Assessment of multiple-choice questions in medicine. Validity evidence of an instrument.

Evaluación de reactivos de opción múltiple en medicina. Evidencia de validez de un instrumento.
Jesús Rivera Jiméneza, Fernando Flores Hernándezb, Amilcar Alpuche Hernándezb, Adrián Martínez Gonzálezb

a Departamento de Bioquímica, Facultad de Medicina, Universidad Nacional Autónoma de México (UNAM), Ciudad de México, México
b Secretaría de Educación Médica, Facultad de Medicina, Universidad Nacional Autónoma de México (UNAM), Ciudad de México, México

Recibido 13 enero 2016, Aceptado 27 abril 2016

Palabras Clave

Validez de pruebas, Reactivos de opción múltiple, Evaluación


Test validity, Multiple choice ítems, Assessment


Introduction: The appropriate preparation of test ítems of an examination constitutes validity evidence in itself. Despite there being a general consensus about item-writing guidelines, several studies report a high incidence of violations of these standards. An instrument is proposed in order to assess the quality of multiple-choice item-writing, describing the validity evidence gathering process.

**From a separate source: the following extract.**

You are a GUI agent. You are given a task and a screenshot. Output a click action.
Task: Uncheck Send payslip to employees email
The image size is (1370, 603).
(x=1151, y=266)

Methods: The validity evidence was gathered on an instrument designed to assess multiple choice ítems features, according to the sources proposed by the Standards for Educational and Psychological Testing, and particularly those related to content, response process, and internal structure. Kappa index (following Fleiss’ model) and point-biserial correlation coefficient were used to measure concordance in the criteria assessed by the instrument. An exploratory factorial analysis was performed to identify the instrument dimensions, and Cronbach's alpha was calculated as an internal consistency statistic.

Results: Concordance between multiple judges was greater than 0.8 (almost perfect agreement) for 12 out of 21 criteria, and 0.19 for Bloom's taxonomy level. Factorial analysis defined 4 dimensions with Kaiser-Meyer-Olkin (KMO) test =0.666 (p<.01), explained variance of 49.979%, and a Cronbach's alpha of 0.627.

Conclusion: This instrument can be used to assess multiple choice ítems, since it counts with validity evidence related to content, response process and internal structure, and psychometric values appropriated for instrumentation.